Heat half the vegetable oil in a heavy-based pot over high heat. Add the curry leaves, Bombay onions, ginger, garlic and chillies.
Stir until the onions are translucent. Reduce heat to medium-low and add the butter. When the butter has melted, add the sugar, fish sauce, soy sauces, oyster sauce, pepper and salt. Stir to combine.
Reduce heat to low and simmer, covered, for about 45 minutes, stirring occasionally.
Meanwhile, to prepare the garnish, remove the skin from the pomelo by cutting off each end and prying the remaining skin away from the flesh with your fingers. Then separate each segment. Inside each segment, separate the flesh to get short strands, or 'pearls", to sprinkle over the finished dish.
Heat the oil in a pan. Once hot, add the red onion and fry until browned and crisp. Remove from heat and leave to cool. Combine the coconut and onion in a small bowl. Set aside until serving time.

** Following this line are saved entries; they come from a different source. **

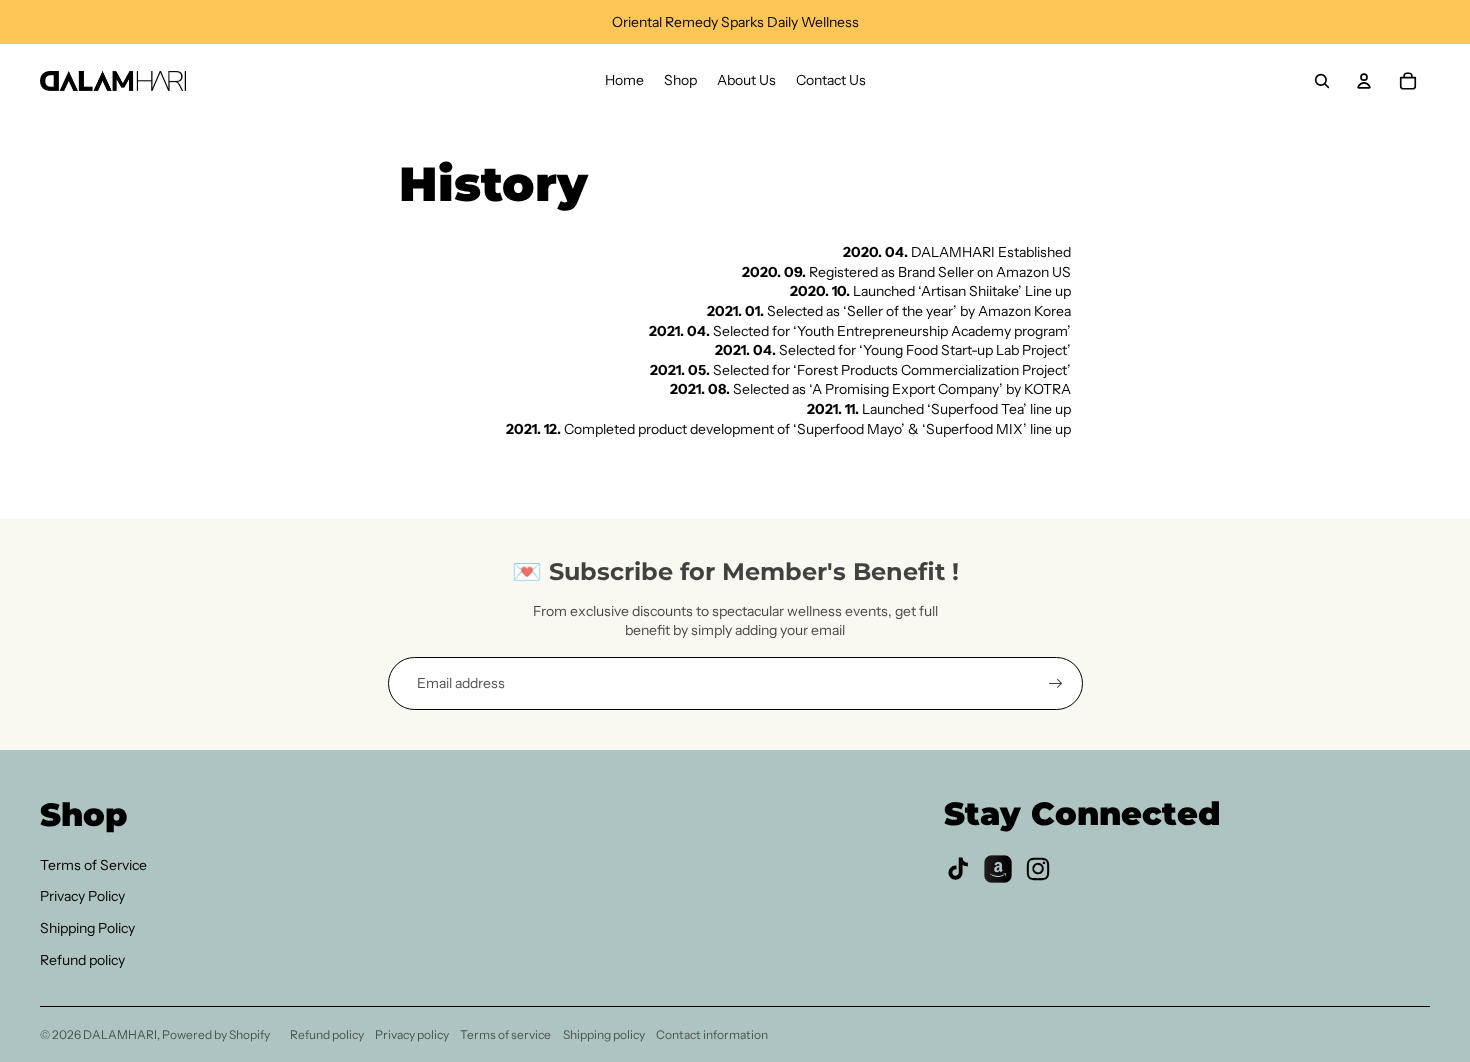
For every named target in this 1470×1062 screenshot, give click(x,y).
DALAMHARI (120, 1034)
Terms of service (505, 1034)
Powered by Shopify (216, 1034)
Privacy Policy (82, 896)
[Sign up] (1056, 684)
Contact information (712, 1034)
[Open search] (1322, 81)
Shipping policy (604, 1034)
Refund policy (82, 960)
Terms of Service (93, 865)
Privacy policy (412, 1034)
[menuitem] (624, 81)
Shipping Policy (87, 928)
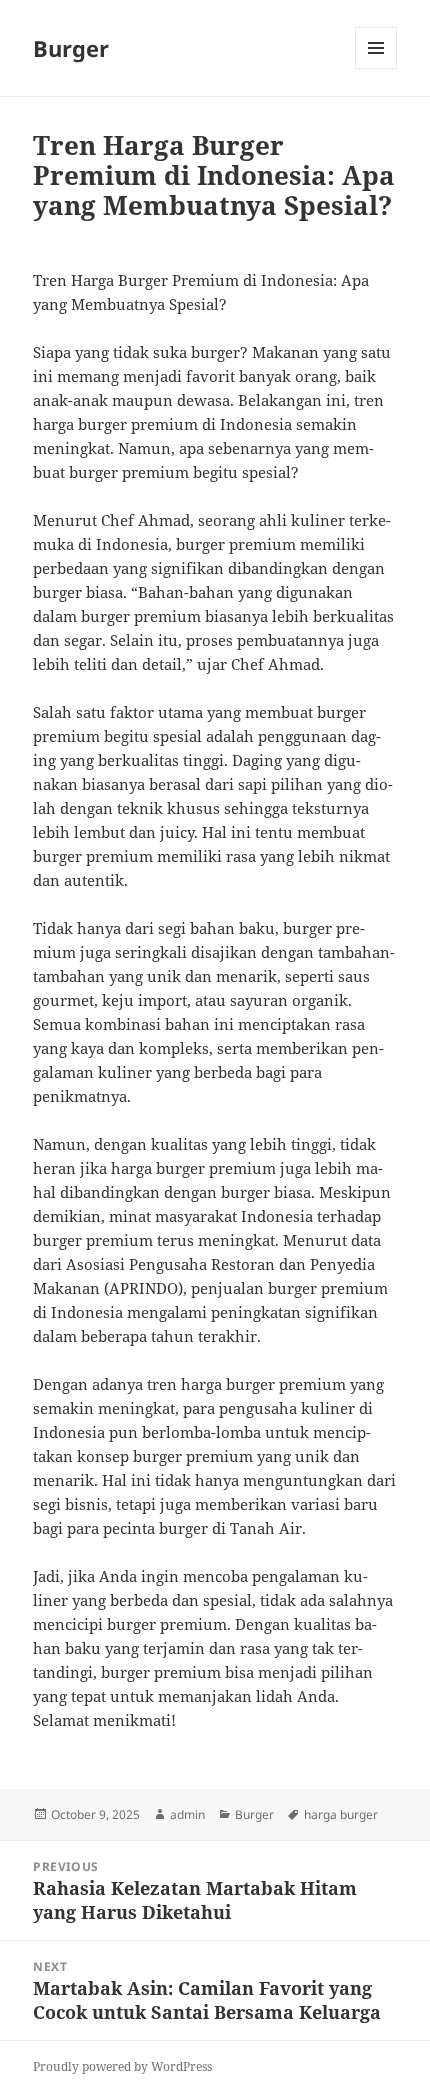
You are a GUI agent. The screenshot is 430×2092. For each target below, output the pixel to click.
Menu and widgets (376, 68)
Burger (71, 48)
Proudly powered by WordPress (122, 2066)
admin (187, 1814)
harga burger (341, 1814)
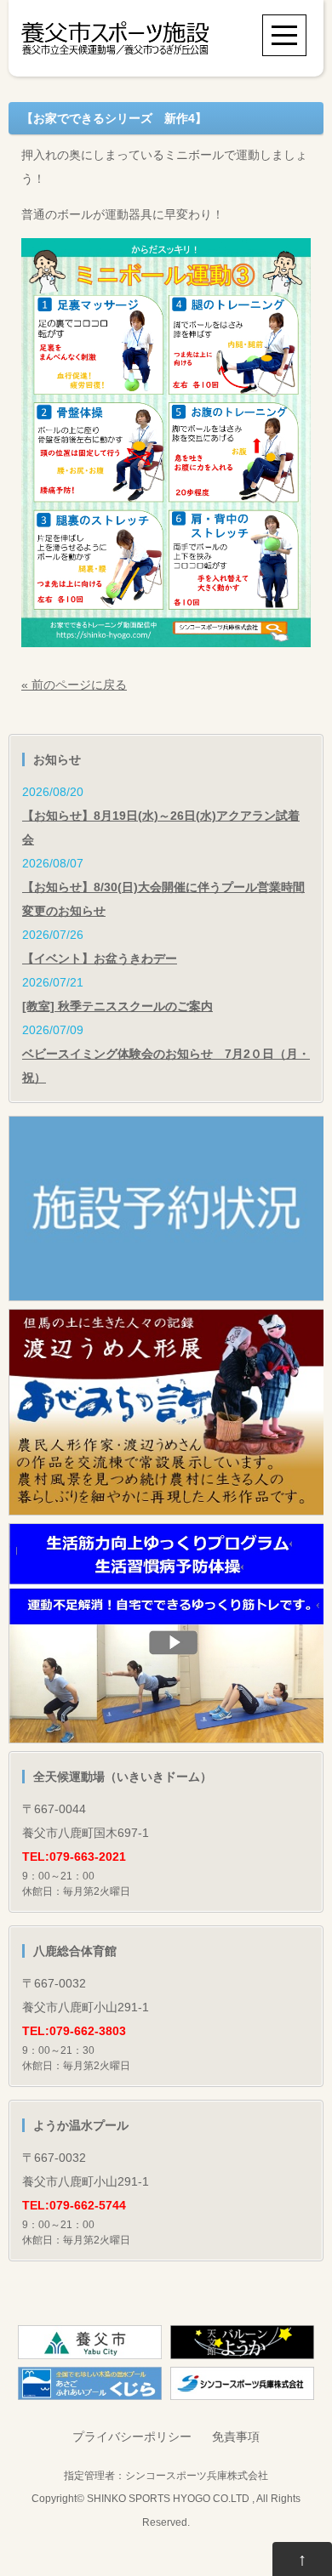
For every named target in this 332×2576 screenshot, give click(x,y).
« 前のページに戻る (74, 684)
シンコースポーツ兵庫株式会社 (196, 2475)
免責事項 (236, 2436)
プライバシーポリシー (132, 2436)
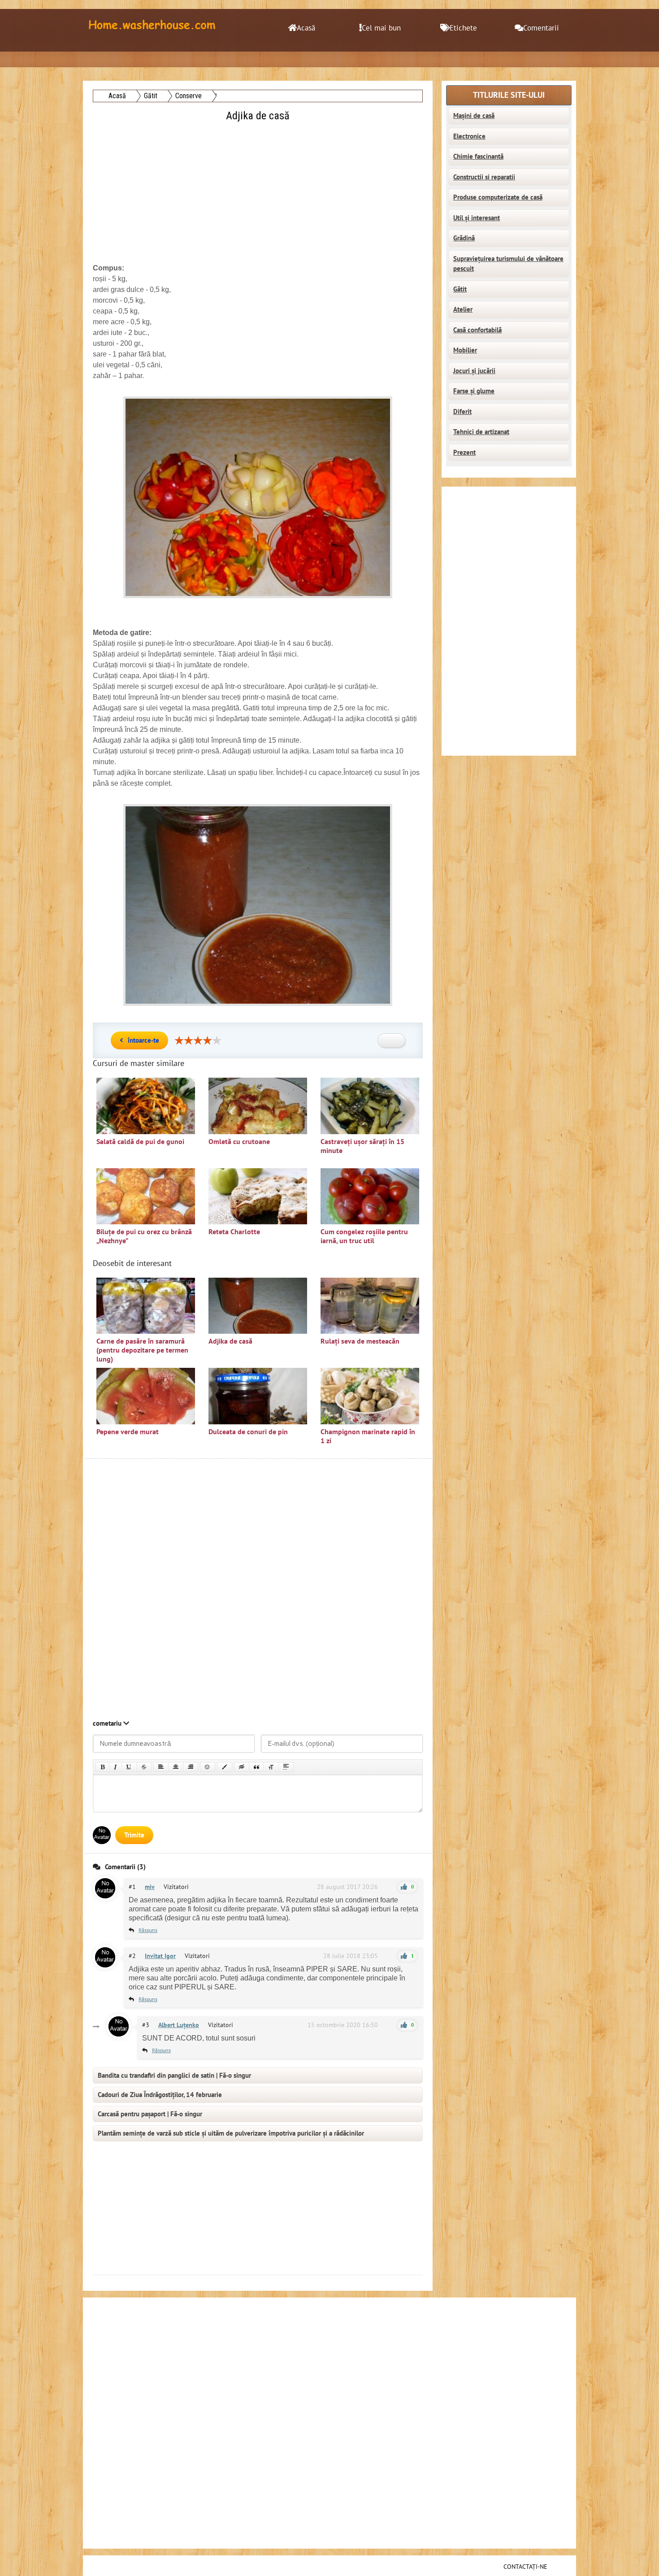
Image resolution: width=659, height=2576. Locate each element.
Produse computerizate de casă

Season the prawns with salt and pepper. Toss to coat. Heat the remaining oil in a wok over high heat. When smoking, add the prawns, one at a time. Fry until the prawns are just cooked in the centre. Remove from the pan and transfer to a bowl.
Intertwine two of the prawns and arrange on a serving dish. Repeat with the remaining prawns. Spoon the sauce over the each pair of prawns.
Top the prawns with a small portion of the onion-coconut mixture, chilli, fried onion, pomelo strands and curry leaves. Serve.